In a 2020 study, research on the pathophysiology of how WNV could induce neurological disease was tested in rodent models [4]. It was determined that WNV may induce neuronal degeneration through the induction of pro-inflammatory cytokines, utilizing inflammatory pathways common to Alzheimer’s and Parkinson’s. Both WNV and neurodegenerative disorders induce the accumulation of misfolded proteins in neurons, causing neuronal dysfunction and subsequent apoptosis. Neuronal apoptosis activates microglial phagocytosis and astrocyte recruitment resulting in the accumulation of microglial nodules and decreased neurogenesis. Throughout this pathway, inflammatory cytokines are released, such as interferon‐gamma (IFN‐γ), which has neurotoxic effects and can induce neuronal apoptosis. The mechanisms by which WNV may cause neurodegenerative disorders provide insight into its mechanism of action for inducing MS. The pathways for MS and other neurodegenerative diseases are similar in mechanism. Inflammatory effects of WNV can ultimately lead to axonal loss and the accumulation of plaques in the white matter, inducing MS.

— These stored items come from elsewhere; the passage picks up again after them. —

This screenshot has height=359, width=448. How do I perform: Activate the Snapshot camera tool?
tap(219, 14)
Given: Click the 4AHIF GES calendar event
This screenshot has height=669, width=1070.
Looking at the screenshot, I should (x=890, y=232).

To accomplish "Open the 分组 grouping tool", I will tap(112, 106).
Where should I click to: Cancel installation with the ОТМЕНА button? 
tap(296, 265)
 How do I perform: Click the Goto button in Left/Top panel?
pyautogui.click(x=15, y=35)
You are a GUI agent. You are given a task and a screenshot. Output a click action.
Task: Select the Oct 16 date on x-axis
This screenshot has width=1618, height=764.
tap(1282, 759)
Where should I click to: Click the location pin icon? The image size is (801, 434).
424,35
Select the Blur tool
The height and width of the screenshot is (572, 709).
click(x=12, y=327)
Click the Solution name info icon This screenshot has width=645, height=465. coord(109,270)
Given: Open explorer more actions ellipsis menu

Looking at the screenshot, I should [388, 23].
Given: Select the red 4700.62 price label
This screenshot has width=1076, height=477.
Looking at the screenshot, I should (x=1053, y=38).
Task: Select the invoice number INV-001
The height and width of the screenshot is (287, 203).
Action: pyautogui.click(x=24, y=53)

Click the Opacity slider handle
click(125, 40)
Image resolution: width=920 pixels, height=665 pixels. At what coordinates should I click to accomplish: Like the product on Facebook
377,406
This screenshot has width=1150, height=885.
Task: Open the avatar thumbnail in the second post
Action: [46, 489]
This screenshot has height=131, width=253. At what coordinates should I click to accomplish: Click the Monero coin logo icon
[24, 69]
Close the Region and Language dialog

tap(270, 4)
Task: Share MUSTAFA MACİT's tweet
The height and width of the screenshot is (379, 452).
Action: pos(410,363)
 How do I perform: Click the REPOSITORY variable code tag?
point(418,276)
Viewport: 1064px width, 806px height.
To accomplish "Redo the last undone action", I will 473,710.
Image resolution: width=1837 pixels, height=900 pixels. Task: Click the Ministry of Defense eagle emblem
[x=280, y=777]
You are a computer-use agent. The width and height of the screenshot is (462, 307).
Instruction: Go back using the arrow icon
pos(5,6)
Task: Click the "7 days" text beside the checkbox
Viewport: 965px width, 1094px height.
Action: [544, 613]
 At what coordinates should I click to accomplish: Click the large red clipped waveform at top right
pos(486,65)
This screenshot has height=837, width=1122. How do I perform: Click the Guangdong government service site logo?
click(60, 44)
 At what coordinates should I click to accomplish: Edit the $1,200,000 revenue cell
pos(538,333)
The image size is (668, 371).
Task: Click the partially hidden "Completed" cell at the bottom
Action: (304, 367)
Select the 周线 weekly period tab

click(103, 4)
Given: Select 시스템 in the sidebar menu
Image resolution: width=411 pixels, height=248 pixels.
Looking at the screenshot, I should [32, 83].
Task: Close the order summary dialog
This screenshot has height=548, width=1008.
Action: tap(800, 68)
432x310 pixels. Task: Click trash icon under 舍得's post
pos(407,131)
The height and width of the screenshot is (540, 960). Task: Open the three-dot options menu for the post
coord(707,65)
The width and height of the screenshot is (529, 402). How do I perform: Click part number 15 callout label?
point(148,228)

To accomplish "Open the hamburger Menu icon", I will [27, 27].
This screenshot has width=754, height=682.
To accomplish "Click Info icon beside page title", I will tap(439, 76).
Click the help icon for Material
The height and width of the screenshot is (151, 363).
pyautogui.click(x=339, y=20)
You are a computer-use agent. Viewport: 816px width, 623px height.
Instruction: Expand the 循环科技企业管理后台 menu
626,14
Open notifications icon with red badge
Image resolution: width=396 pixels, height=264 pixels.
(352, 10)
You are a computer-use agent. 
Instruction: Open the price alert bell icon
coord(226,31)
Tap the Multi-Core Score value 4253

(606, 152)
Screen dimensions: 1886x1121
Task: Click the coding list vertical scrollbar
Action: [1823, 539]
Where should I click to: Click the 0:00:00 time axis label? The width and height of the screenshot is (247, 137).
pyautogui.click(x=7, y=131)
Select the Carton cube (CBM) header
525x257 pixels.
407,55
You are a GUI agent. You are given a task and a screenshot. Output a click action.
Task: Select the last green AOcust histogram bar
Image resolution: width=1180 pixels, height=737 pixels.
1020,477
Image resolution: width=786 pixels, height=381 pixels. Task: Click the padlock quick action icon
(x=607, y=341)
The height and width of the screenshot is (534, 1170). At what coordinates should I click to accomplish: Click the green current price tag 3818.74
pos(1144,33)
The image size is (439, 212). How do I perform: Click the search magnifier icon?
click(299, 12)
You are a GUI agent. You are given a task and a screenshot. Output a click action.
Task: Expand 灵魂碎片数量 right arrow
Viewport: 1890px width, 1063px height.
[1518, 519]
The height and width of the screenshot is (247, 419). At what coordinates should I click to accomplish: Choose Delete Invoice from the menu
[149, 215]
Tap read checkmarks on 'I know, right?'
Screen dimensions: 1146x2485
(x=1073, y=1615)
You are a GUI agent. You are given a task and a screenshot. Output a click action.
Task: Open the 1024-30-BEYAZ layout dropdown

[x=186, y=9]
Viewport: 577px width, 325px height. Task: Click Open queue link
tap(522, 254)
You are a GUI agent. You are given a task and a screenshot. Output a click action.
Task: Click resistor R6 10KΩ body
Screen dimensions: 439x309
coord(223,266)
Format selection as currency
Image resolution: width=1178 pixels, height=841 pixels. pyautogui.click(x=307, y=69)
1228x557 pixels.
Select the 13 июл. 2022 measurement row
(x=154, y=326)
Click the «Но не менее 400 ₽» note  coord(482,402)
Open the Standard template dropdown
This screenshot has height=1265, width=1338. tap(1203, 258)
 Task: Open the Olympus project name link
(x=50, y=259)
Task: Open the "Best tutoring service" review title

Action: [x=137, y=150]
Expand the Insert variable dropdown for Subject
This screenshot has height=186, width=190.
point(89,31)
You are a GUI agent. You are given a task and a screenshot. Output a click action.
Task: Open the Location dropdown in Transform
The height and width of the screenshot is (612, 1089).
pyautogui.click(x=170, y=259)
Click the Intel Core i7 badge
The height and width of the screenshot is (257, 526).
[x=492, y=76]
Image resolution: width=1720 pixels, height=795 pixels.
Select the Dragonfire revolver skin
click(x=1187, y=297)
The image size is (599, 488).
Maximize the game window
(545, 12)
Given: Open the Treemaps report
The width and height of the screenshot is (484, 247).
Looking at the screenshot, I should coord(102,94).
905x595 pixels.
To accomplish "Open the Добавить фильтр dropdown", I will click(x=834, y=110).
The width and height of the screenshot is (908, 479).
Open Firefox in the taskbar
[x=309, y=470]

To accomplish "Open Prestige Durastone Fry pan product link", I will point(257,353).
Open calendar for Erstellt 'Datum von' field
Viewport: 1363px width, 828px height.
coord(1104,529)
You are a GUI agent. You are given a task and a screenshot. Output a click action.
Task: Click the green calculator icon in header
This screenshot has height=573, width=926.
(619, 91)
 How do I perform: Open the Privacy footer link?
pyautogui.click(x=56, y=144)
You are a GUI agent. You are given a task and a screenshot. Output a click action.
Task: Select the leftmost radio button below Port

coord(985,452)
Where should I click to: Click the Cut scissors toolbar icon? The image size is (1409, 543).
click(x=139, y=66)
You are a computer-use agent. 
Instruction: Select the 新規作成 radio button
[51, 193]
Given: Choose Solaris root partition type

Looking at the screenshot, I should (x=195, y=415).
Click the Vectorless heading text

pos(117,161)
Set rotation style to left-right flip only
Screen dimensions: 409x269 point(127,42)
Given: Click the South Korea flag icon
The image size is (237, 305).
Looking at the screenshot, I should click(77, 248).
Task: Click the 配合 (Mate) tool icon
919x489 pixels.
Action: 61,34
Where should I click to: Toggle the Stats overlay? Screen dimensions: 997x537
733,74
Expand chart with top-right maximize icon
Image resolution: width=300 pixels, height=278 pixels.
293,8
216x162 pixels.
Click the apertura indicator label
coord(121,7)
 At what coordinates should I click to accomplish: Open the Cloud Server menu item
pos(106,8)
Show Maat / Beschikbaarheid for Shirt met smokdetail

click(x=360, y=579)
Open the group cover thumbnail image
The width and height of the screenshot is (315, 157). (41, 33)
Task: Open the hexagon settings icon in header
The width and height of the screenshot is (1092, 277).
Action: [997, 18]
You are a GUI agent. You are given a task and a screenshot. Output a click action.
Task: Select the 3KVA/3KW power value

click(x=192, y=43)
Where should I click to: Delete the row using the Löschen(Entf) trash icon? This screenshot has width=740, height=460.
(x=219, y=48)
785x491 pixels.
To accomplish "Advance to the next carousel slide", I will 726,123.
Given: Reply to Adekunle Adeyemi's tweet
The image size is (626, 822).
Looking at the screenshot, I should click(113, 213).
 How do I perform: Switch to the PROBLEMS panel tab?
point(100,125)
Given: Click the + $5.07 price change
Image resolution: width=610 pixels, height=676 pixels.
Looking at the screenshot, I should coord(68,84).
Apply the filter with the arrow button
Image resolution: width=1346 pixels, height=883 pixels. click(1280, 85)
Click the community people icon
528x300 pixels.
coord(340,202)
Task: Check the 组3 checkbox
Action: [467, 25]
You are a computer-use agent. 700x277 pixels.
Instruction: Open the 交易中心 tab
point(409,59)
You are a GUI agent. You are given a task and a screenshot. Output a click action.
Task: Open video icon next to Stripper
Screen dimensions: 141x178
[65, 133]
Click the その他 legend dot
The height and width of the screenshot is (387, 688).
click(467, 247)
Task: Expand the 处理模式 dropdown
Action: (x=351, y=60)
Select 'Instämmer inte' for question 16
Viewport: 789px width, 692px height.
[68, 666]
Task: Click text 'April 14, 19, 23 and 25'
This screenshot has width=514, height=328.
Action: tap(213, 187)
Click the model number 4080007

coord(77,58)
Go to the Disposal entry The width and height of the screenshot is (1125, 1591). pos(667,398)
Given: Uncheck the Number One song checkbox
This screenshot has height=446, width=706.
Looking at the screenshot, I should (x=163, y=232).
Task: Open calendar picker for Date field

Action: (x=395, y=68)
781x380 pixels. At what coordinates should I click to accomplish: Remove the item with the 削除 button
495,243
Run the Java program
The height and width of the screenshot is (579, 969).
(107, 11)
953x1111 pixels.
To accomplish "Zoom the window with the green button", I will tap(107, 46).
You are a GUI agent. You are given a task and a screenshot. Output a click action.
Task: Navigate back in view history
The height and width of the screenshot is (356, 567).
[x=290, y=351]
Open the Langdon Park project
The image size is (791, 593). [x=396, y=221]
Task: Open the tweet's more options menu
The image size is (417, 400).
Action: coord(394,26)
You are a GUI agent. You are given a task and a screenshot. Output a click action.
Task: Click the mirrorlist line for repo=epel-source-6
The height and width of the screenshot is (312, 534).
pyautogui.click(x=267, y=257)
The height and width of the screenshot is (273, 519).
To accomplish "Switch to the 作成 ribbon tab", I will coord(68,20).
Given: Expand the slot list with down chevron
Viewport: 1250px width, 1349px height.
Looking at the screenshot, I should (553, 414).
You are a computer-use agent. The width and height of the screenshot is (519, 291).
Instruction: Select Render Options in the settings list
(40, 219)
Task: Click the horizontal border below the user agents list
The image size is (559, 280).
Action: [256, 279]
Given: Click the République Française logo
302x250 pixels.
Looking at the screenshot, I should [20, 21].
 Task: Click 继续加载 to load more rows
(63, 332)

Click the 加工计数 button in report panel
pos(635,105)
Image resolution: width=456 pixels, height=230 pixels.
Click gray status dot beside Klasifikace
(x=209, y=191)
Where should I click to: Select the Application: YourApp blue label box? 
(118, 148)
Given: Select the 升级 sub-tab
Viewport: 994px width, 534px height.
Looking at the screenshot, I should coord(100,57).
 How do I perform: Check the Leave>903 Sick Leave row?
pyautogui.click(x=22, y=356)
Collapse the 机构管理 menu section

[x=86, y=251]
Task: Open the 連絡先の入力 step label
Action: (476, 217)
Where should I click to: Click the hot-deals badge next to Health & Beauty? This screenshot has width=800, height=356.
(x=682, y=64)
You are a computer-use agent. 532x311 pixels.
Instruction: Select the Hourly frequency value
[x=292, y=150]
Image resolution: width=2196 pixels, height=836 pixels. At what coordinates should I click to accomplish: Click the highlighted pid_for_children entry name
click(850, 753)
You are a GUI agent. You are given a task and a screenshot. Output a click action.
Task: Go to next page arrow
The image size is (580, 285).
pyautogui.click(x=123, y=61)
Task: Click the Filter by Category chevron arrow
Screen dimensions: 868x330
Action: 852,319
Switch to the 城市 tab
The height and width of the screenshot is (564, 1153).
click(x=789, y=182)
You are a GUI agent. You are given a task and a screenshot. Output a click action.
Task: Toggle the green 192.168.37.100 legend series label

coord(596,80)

A separate mechanism of action was assessed in a 2021 study. One neurological manifestation of WNV is acute flaccid paralysis. WNV can invade the CSF and causes inflammatory damage in the anterior horn of the gray matter in the spinal cord. These damaged nerves can present similarly to poliomyelitis with monoparesis, asymmetric paraparesis, or quadriparesis. Damage to the spinal cord gray matter can rarely manifest as acute transverse myelitis. A WNV case in Massachusetts showed “radiographic evidence displaying enhancement in 3 contiguous spinal cord segments as well as CSF analysis consistent with West Nile neuro-invasive disease” [5]. This indicates that WNV induces longitudinally extensive transverse myelitis. WNV-induced inflammatory damage to the myelin of the spinal cord can subsequently cause demyelination. In 2016, a case study on WNV provided radiographic evidence of white matter disease within a span of two weeks [6]. Although WNV has a predilection for the brainstem, cerebellum, and the anterior horn cells of the spinal cord, it has the potential to invade different sites in the neural axis. If WNV invades the white matter of the brain, it can eventually cause demyelination of oligodendrocytes, precipitating MS.

Conclusions

Multiple sclerosis is the demyelination of oligodendrocyte axons that has been associated with genetics, environment, and numerous viral infections that induce proinflammatory states. The EBV has long been the key virus associated with triggering MS, but in this study, there is evidence that WNV is a different virus that can be associated with the onset of MS. The mechanism of demyelination in white matter spaces induced by the WNV ultimately provides insight into the pathophysiology of how the WNV can cause multiple sclerosis.